In an embodiment of the invention, the first preempt instance node group is a preempt instance node group for providing the target service. A first preempting instance node within the first preempting instance node group may be understood as a preempting instance node that has been purchased by a customer and is in use. The specified number may be understood as the minimum number of nodes for providing the target service.

Since the preempting instance node belongs to a common node, its inventory changes in real time. In order to avoid the situation that the target service cannot be normally provided due to the fact that the number of the first preemption instance nodes is insufficient in the process that a user provides the target service by using the first preemption instance node group, the number of the first nodes of the first preemption instance nodes in the first preemption instance node group is monitored in real time.

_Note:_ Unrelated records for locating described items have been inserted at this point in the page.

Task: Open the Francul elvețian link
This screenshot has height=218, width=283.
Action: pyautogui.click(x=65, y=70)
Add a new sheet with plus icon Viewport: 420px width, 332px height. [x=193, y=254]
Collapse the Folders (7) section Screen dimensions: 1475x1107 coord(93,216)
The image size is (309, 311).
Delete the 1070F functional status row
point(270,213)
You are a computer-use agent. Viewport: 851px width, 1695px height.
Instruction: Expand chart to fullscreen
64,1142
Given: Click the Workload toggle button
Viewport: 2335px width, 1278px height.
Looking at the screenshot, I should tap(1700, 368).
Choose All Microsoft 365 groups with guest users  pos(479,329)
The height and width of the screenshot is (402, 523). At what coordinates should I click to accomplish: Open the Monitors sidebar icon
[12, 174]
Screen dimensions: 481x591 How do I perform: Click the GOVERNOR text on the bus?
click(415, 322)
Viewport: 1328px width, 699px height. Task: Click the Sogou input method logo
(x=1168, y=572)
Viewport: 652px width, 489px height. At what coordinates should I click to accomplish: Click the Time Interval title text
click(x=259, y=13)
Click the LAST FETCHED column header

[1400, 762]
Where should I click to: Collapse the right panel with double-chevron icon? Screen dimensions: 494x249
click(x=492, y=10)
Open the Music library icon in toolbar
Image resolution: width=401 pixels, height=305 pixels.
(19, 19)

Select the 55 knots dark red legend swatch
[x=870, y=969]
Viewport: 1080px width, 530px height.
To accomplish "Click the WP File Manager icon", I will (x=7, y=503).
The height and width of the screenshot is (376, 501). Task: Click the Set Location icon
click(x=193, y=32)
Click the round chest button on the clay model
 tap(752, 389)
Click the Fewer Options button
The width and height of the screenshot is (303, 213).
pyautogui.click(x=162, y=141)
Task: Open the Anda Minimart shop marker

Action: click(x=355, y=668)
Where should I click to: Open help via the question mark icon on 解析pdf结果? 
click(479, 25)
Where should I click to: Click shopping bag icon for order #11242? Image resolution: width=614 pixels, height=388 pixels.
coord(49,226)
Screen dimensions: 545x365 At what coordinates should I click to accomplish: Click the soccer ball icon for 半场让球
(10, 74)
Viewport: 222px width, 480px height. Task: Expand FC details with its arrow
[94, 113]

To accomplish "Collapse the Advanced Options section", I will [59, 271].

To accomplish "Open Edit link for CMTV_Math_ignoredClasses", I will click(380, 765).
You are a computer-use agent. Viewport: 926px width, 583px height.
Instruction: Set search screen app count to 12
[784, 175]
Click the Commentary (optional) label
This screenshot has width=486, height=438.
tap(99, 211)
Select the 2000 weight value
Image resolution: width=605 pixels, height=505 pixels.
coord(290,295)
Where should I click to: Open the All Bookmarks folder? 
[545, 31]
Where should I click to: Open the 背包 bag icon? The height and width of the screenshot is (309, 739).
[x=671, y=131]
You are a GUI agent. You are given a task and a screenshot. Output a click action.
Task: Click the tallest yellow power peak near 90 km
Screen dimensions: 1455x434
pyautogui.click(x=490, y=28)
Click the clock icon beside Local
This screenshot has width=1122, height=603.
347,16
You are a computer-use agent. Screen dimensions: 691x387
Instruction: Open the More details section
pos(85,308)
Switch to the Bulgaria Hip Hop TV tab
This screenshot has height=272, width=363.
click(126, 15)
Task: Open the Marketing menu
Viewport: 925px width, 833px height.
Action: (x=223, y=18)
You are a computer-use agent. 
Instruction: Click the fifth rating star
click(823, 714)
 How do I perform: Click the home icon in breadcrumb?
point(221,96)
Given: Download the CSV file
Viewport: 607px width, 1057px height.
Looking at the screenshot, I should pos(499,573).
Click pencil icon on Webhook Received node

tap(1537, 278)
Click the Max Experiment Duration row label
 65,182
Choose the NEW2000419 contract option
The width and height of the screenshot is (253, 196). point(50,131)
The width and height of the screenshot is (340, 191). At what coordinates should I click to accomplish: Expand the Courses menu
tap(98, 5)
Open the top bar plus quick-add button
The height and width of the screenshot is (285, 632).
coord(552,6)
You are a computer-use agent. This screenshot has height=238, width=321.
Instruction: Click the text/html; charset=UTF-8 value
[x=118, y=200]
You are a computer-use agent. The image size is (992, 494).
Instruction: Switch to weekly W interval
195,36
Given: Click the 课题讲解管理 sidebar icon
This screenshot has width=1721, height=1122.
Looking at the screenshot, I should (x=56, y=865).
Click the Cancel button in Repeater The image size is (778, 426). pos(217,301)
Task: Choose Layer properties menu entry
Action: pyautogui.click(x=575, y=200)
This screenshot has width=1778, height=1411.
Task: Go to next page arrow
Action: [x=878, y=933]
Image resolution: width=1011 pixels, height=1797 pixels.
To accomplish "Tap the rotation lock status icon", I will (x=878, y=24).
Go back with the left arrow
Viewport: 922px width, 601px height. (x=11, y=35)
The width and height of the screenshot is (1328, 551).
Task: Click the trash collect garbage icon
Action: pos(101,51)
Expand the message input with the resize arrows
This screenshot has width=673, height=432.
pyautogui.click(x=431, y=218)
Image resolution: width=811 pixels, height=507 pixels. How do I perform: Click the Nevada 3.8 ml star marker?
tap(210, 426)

In step S102, if the number of first nodes is less than the specified number, an interrupt signal is sent to alert that the number of first preemption instance nodes is insufficient.

In the embodiment of the present invention, if the number of the first nodes is less than the specified number, it is characterized that the first preemption instance node in the first preemption instance node group may not meet the usage requirement of normally providing the target service. Therefore, in order to avoid the influence on the provision of the target service due to the insufficient number of the first preemption instance nodes, the interruption signal is sent to alarm the insufficient number of the first preemption instance nodes so as to prompt the user to adjust in time and reduce the influence caused by the interruption of the target service.

In step S103, in response to receiving the interrupt signal, the amount to be supplemented is determined according to a first difference between the designated amount and the first node amount.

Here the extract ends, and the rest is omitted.